As longtime readers may know, it took years for me to realize that when teachers told me my son was "doing fine," that merely meant he wasn't making trouble.
Making a ruckus, teasing, acting out, constantly getting out of his seat--none of those things are fine because they disrupt the class. Fine meant my boy did not stand out. Fine meant he played a role in maintaining status quo, it did not equate to educational growth.

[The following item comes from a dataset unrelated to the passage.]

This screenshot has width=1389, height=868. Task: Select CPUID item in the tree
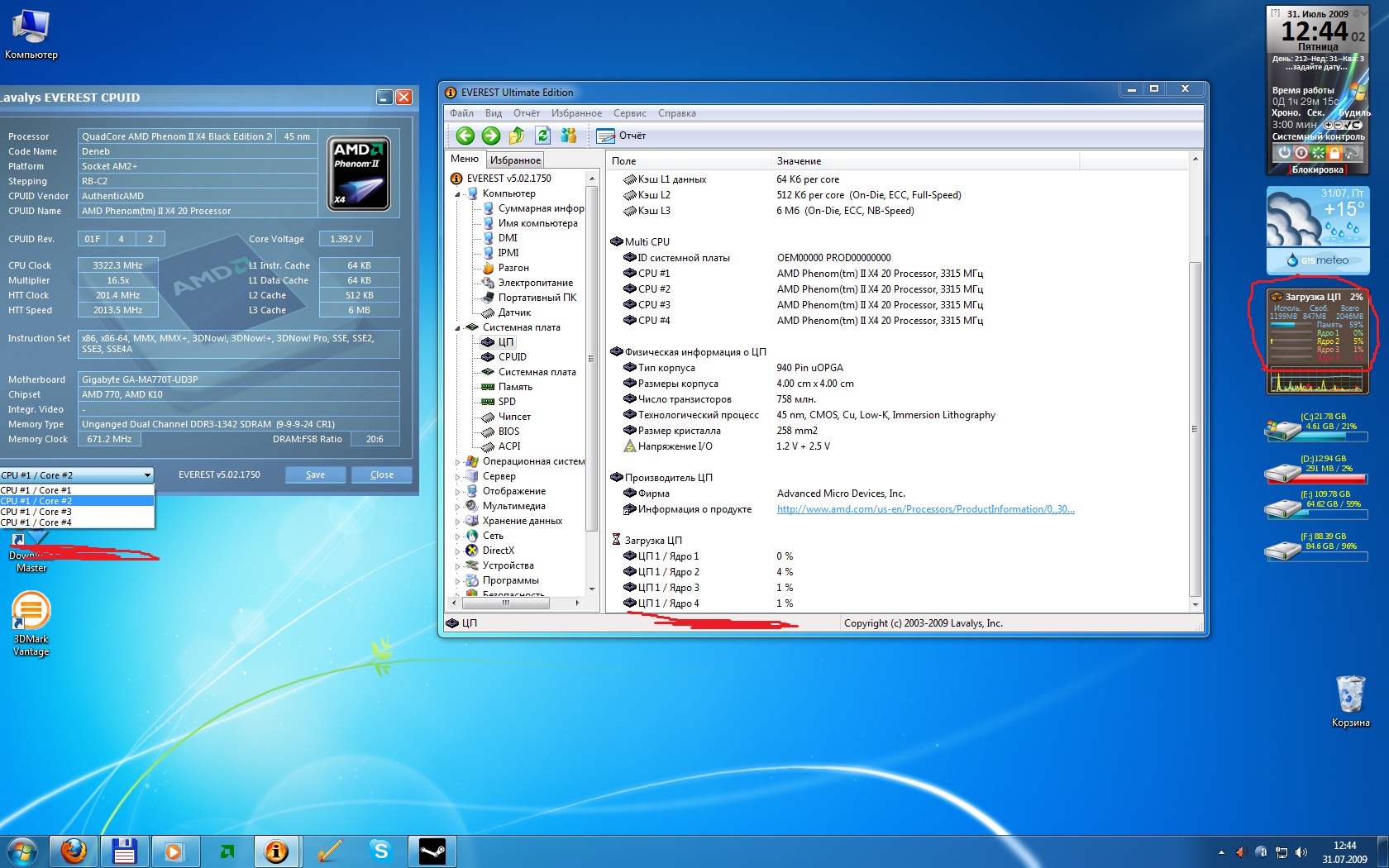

A teacher's agenda for your gifted child does not necessarily match your own, especially if that means extra work for the teacher. Of course this is not a blanket statement about all teachers, and whatever your child's special needs, when a teacher does go that extra mile to help him or her, no doubt your gratitude is beyond words (also beyond a Starbucks gift card, but both are a nice touch). And we all know the pressure is on the teachers to help each student achieve a minimum level of proficiency a la No Child Left Behind, not to help each child reach his potential. (That is a blanket statement; it's our guiding national policy.)
I digress. My point is that it sometimes feels like teachers are talking in code when it comes to the education our high ability kids.
So "fine" means not a behavior problem in class, not making extra work.
"Challenges himself" can be interpreted in a similar vein. A child that challenges himself doesn't need a teacher to take that extra step or do additional work to take him to that next level. How convenient. And, of course, the idea that a gifted child is always seeking out new challenges is a stereotype, especially given that by 3rd or 4th grade and many highly gifted kids have merely tuned out, but that's fodder for another post.
What teacher talk have you decoded when advocating for your gifted child?